* _What you will do_
Write the listing out again word for word, skipping each picture.
=== Section Start ===
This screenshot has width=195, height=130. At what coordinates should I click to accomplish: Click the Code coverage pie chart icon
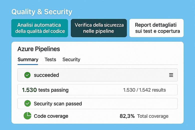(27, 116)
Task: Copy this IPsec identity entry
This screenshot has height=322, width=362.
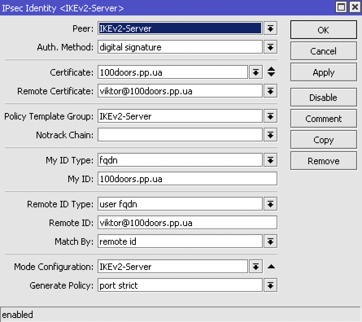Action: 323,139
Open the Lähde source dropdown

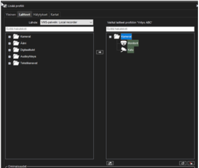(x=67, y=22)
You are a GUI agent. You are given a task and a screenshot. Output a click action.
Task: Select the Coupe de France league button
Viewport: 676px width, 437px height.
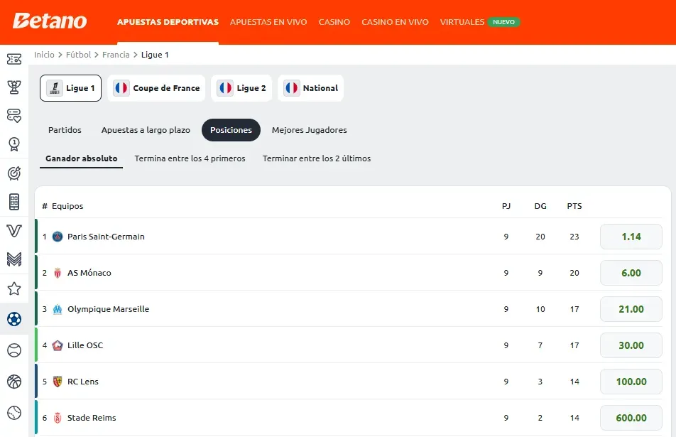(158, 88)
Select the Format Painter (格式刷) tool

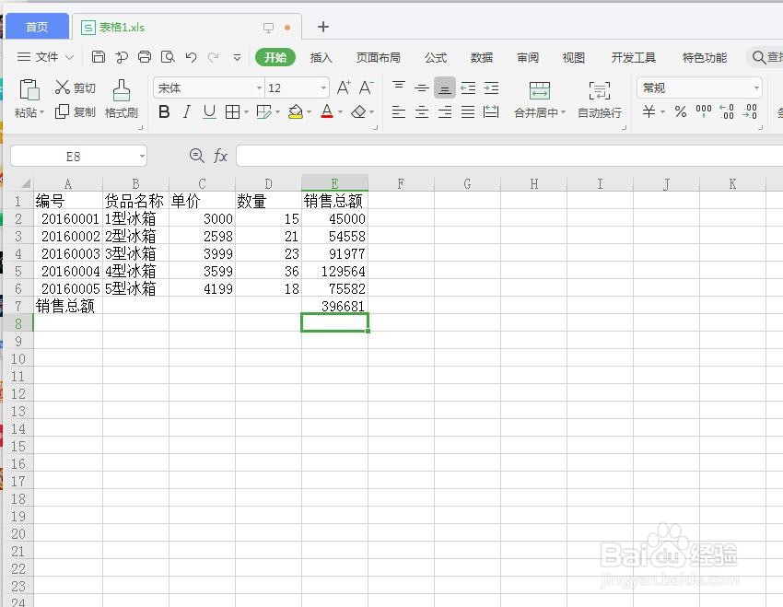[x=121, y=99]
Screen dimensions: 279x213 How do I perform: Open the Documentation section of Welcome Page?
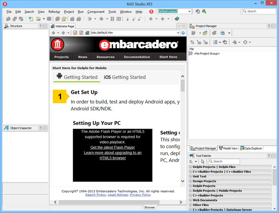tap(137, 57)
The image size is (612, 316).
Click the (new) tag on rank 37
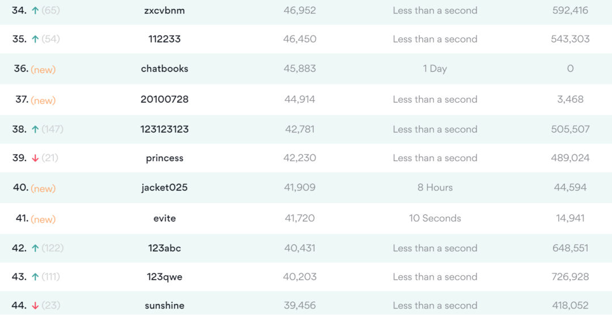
=== Section End ===
* _Your solution_
This screenshot has width=195, height=130. At what coordinates should I click to accomplish: Click the Code coverage pie chart icon
(27, 116)
Task: Copy this IPsec identity entry
This screenshot has height=322, width=362.
Action: 323,139
Open the Lähde source dropdown

(x=67, y=22)
You are a GUI agent. You are given a task and a screenshot. Output a click action.
Task: Select the Coupe de France league button
Viewport: 676px width, 437px height.
(158, 88)
Select the Format Painter (格式刷) tool

[x=121, y=99]
Screen dimensions: 279x213 How do I perform: Open the Documentation section of Welcome Page?
tap(137, 57)
The image size is (612, 316).
Click the (new) tag on rank 37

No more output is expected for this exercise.